Mereka yang Bertahan di Tengah Wabah

A. Farid Fakih
2 min readApr 6, 2020

--

Lima belas hari lalu ketegangan tidak pernah segenting ini. Lalu lalang kendaraan masih saja berderu, dan klakson segerombol motor di lampu merah masih gemar saling sahut.

Itu adalah hari-hari di mana orang-orang belum terlalu merasakan ancaman besar yang datang: corona covid-19 yang kelak membikin segala lini kehidupan berubah drastis.

Sebagai pandemi yang begitu kuat dan menyebalkan, ia sanggup membikin Jakarta terasa seperti kampung halaman: kosong, lengang, dan sepi.

Di Surabaya wabah ini juga mulai terasa. Anak-anak kos di dekat kampus memilih pulang kampung segera--dan semisal tetap bertahan di indekos mereka harus memutar otak untuk menentukan langkah terbaik di masa-masa ke depan.

Pukulan telak juga terasa mulai merangsek ke lini usaha kecil.

Salah satu penjual soto Lamongan di kawasan Mulyosari Surabaya, pada beberapa hari lalu sempat tak menyangka saya bakal singgah di tokonya.

“Mau apa mas?,” ia bertanya seolah tak percaya. “Mau beli soto?”

Ia berujar lirih dan berkali-kali menatap mata saya dengan seksama, sebab menurutnya saya adalah pelanggan keempat di hari itu.

_Instruksi Kerja 1_:
Tuliskan ulang dengan tepat bagian dari kutipan tentang wabah corona, dimulai dari "Lima belas hari" dan berlanjut hingga "lengang, dan sepi.".
_Instruksi Kerja 2_:
Buatlah ringkasan kutipan tentang wabah corona dalam dua kalimat.

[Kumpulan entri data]
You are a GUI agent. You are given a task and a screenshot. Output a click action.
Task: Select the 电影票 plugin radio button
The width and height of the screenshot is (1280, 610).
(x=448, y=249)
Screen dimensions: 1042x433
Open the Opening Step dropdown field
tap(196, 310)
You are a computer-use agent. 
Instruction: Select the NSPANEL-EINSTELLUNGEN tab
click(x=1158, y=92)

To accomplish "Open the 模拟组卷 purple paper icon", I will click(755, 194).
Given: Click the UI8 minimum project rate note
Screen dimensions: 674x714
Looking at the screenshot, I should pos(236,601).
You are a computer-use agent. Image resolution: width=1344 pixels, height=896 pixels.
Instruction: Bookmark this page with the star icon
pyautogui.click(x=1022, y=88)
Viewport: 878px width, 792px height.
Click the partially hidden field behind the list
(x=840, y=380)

_Jawaban Tertulis 1_:
Lima belas hari lalu ketegangan tidak pernah segenting ini. Lalu lalang kendaraan masih saja berderu, dan klakson segerombol motor di lampu merah masih gemar saling sahut.

Itu adalah hari-hari di mana orang-orang belum terlalu merasakan ancaman besar yang datang: corona covid-19 yang kelak membikin segala lini kehidupan berubah drastis.

Sebagai pandemi yang begitu kuat dan menyebalkan, ia sanggup membikin Jakarta terasa seperti kampung halaman: kosong, lengang, dan sepi.

_Jawaban Tertulis 2_:
Lima belas hari sebelumnya orang-orang belum terlalu merasakan ancaman corona covid-19, tetapi pandemi itu kemudian membuat Jakarta kosong, lengang, dan sepi, sementara di Surabaya anak-anak kos di dekat kampus memilih segera pulang kampung. Wabah ini juga mulai memukul usaha kecil, seperti seorang penjual soto Lamongan di kawasan Mulyosari Surabaya yang menyebut penulis sebagai pelanggan keempatnya hari itu.